#### [TASK DIRECTIONS]
Starting at the line that contains "Describe the element" and ending after the line that contains "at that location.", rewrite only that part of the material as a numbered list with blank lines omitted.

#### [SUPPLIED RECORDS]
=== Section Start ===

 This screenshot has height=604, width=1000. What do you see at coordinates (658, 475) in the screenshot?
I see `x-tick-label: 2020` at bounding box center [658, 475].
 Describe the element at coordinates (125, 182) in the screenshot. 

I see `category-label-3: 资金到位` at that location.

=== Section End ===
=== Section Start ===

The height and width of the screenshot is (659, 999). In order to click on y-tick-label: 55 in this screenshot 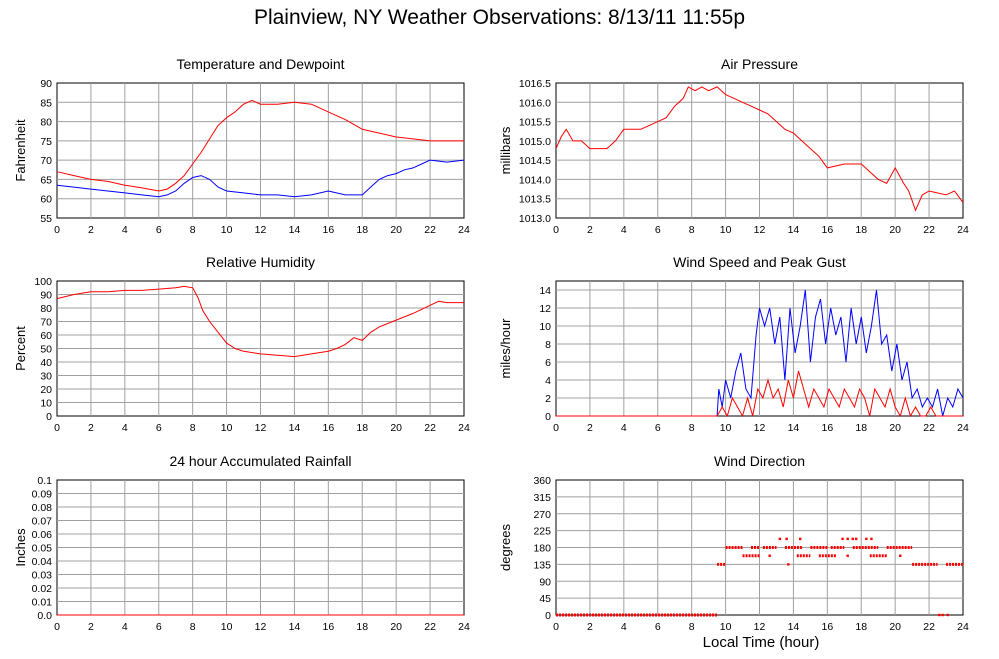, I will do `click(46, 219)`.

=== Section End ===

#### [ANSWER BELOW]
1.  Describe the element at coordinates (125, 182) in the screenshot. 
2. I see `category-label-3: 资金到位` at that location.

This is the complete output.